Associate professor Jennifer Smith said LeRoy Pernell, dean of the law school, hired men more often than women resulting in a disparity between the number of men and women on the faculty, and that male associate professors were paid more than their female counterparts, according to court documents.
The complaint, filed July 31 in Leon County court, names the FAMU Board of Trustees as the defendant.
Smith was hired as an associate professor in 2004 and teaches health law, civil procedures and other topics. She gained tenure in 2010. She has applied for promotion to full professor several times since, but has been denied each time. She was most recently denied full professor status as of July 25, when FAMU came out with a new round of tenure and promotion announcements, the filing said.

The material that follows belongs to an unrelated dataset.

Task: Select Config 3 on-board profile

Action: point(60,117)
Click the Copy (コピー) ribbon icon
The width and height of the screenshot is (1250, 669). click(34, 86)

The complaint says she would have received a promotion to full professor in 2010 had it not been for her sex and that she was denied a second time for what she says was retaliation for her repeated complaints about gender discrimination and gender salary inequalities.
Smith said an administrator "sabotaged" her promotion efforts by replacing positive reviews of her scholarship with negative ones and told other administrators to ensure she was denied promotion.
The ABA report recommended the same administrator's demotion due to "the hostile work environment he created, specifically with respect to women." In September 2010, she filed a workplace-violence complaint against the administrator with campus police.
The filing also cited an American Bar Association report from September 2012 which stated the law school suffers from inequity in the manner it treats female faculty members.
Smith has filed multiple public records requests with FAMU "in order to show the pay and promotion disparities" and said an analysis found men were paid significantly more than women at the school. She said male professors performed similar work to female professors.
"Increased pay has not been based on superior skill, education or experience or any other legitimate factor," the complaint said.
Avery McKnight, FAMU's general counsel, said the university would not comment on Smith's suit.